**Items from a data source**
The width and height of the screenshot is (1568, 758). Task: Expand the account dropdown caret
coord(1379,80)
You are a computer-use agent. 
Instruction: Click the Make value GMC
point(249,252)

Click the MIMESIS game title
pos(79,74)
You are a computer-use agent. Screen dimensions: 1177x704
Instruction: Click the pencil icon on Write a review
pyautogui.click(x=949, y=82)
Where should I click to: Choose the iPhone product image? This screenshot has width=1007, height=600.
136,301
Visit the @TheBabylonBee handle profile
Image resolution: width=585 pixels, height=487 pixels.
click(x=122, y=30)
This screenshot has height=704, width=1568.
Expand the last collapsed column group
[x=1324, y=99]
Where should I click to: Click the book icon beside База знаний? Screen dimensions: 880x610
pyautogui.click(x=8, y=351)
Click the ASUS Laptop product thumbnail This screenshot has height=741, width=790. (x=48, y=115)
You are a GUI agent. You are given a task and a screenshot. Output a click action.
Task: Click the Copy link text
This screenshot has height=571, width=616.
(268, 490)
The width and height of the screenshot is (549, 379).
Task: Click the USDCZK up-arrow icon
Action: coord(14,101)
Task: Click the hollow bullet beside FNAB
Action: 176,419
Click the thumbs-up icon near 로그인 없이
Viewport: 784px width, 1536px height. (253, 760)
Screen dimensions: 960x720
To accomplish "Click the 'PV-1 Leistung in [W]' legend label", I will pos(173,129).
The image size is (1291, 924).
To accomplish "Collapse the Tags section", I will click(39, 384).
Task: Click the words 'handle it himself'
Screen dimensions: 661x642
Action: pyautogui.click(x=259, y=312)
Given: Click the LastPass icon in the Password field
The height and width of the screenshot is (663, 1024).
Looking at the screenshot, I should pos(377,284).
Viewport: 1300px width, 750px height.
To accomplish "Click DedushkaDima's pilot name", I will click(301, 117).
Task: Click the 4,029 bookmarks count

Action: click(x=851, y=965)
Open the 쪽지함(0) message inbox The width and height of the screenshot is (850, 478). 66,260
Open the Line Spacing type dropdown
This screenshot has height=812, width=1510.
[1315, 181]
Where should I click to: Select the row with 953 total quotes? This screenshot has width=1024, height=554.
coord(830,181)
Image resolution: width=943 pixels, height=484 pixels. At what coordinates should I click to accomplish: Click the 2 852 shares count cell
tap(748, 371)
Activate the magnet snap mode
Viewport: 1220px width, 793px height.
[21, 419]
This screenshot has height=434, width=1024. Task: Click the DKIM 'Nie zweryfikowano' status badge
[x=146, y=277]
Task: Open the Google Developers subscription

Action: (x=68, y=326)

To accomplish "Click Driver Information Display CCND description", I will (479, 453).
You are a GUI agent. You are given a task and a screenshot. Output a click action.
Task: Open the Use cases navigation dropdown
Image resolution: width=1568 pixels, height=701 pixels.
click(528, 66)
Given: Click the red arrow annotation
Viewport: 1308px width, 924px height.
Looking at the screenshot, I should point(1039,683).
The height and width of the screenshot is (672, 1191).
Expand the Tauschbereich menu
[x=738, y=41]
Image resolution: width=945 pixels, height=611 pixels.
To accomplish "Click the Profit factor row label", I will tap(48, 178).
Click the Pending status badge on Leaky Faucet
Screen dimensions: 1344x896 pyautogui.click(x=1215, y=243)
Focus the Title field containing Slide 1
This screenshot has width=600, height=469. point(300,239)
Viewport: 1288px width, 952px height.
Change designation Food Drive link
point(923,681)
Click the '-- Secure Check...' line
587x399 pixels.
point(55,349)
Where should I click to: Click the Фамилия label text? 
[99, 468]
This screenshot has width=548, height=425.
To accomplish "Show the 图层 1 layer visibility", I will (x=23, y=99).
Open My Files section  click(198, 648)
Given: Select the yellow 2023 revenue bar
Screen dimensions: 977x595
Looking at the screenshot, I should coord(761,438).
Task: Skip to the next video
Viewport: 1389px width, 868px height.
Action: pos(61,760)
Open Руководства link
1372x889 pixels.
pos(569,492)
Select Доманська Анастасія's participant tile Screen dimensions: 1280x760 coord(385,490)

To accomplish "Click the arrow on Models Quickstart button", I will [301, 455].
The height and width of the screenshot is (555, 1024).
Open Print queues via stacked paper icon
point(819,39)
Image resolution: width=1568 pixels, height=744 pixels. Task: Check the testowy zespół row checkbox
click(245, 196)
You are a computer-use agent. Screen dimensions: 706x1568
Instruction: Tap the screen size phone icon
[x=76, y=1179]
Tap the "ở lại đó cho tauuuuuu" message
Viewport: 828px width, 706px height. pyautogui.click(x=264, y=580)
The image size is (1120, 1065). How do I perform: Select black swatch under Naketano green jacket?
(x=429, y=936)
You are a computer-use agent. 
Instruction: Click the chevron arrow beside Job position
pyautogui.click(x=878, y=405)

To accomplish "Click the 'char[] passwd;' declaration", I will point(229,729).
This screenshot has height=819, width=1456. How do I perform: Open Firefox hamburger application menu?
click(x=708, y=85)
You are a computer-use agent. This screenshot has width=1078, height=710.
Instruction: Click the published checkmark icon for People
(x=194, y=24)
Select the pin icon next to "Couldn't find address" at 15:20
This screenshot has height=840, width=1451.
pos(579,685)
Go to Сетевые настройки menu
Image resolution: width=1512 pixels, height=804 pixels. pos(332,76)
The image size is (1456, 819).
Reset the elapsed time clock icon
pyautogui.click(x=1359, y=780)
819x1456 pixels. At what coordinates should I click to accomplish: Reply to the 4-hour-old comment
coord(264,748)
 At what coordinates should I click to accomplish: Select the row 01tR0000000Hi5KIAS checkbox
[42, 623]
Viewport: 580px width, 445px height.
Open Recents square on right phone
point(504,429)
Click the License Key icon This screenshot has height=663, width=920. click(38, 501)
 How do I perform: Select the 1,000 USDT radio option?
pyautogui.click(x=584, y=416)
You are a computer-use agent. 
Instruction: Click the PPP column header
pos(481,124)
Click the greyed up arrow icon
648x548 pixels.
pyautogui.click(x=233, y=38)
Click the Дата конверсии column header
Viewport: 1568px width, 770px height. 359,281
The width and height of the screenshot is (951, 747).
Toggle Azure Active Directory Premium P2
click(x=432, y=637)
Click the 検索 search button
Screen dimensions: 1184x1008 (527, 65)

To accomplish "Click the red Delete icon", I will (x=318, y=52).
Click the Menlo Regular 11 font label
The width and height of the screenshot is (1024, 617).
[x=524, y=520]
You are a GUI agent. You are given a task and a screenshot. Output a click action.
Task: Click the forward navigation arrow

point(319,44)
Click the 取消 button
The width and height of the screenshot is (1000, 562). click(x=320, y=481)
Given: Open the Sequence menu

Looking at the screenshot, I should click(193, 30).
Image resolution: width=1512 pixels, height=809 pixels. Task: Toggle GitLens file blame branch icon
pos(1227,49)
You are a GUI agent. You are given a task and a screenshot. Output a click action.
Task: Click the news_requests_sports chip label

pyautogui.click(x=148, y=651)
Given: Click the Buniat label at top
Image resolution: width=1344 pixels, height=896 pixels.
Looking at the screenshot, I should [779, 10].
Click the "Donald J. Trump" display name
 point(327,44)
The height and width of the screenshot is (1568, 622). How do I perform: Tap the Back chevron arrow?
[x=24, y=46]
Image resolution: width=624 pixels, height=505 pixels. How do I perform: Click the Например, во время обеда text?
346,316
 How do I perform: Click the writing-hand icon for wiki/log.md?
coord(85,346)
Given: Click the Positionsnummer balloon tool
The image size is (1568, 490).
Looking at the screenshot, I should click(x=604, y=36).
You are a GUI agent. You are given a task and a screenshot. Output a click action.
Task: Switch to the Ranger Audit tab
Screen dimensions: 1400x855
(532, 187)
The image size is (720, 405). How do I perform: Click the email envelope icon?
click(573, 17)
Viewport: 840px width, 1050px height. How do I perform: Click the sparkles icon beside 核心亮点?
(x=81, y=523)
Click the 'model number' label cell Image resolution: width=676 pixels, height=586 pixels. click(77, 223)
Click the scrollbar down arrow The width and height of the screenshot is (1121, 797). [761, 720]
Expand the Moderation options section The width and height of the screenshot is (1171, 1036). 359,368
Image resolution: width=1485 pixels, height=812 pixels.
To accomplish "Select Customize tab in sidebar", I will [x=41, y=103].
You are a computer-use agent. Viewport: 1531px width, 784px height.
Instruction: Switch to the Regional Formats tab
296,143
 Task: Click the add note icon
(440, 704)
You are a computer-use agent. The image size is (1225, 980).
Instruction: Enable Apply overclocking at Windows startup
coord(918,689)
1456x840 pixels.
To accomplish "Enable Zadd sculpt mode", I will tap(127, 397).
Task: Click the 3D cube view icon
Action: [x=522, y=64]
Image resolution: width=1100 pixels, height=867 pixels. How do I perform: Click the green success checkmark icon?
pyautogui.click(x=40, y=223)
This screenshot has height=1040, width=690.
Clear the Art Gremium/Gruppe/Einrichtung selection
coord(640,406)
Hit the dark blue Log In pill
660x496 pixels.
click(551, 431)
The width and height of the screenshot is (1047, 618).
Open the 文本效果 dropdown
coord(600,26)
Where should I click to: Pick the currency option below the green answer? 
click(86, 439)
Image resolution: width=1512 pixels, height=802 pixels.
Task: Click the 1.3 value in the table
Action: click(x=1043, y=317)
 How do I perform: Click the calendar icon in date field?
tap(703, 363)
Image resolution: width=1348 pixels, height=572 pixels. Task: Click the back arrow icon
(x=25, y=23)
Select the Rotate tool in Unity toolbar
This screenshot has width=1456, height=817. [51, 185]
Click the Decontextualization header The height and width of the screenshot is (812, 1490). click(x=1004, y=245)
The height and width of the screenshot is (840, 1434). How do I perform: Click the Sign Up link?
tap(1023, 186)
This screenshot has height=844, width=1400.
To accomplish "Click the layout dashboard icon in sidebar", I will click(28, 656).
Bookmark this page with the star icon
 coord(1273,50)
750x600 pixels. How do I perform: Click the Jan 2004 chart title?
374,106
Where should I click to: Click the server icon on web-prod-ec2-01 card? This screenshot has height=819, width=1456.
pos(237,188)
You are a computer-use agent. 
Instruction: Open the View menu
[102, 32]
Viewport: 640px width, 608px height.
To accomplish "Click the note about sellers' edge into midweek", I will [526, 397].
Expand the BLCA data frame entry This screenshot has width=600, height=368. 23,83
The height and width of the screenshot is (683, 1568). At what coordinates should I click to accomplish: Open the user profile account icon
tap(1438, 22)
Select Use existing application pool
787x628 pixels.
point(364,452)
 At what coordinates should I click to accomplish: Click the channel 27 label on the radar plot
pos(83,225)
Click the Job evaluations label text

**The request**
Reproduce the material verbatim, from the line containing "Image resolution: width=1568 pixels, height=744" to the line containing "pyautogui.click(x=233, y=38)", including both of those lines.

**Output of the task**
Image resolution: width=1568 pixels, height=744 pixels. Task: Check the testowy zespół row checkbox
click(245, 196)
You are a computer-use agent. Screen dimensions: 706x1568
Instruction: Tap the screen size phone icon
[x=76, y=1179]
Tap the "ở lại đó cho tauuuuuu" message
Viewport: 828px width, 706px height. pyautogui.click(x=264, y=580)
The image size is (1120, 1065). How do I perform: Select black swatch under Naketano green jacket?
(x=429, y=936)
You are a computer-use agent. 
Instruction: Click the chevron arrow beside Job position
pyautogui.click(x=878, y=405)

To accomplish "Click the 'char[] passwd;' declaration", I will point(229,729).
This screenshot has height=819, width=1456. How do I perform: Open Firefox hamburger application menu?
click(x=708, y=85)
You are a computer-use agent. This screenshot has width=1078, height=710.
Instruction: Click the published checkmark icon for People
(x=194, y=24)
Select the pin icon next to "Couldn't find address" at 15:20
This screenshot has height=840, width=1451.
pos(579,685)
Go to Сетевые настройки menu
Image resolution: width=1512 pixels, height=804 pixels. pos(332,76)
The image size is (1456, 819).
Reset the elapsed time clock icon
pyautogui.click(x=1359, y=780)
819x1456 pixels. At what coordinates should I click to accomplish: Reply to the 4-hour-old comment
coord(264,748)
 At what coordinates should I click to accomplish: Select the row 01tR0000000Hi5KIAS checkbox
[42, 623]
Viewport: 580px width, 445px height.
Open Recents square on right phone
point(504,429)
Click the License Key icon This screenshot has height=663, width=920. click(38, 501)
 How do I perform: Select the 1,000 USDT radio option?
pyautogui.click(x=584, y=416)
You are a computer-use agent. 
Instruction: Click the PPP column header
pos(481,124)
Click the greyed up arrow icon
648x548 pixels.
pyautogui.click(x=233, y=38)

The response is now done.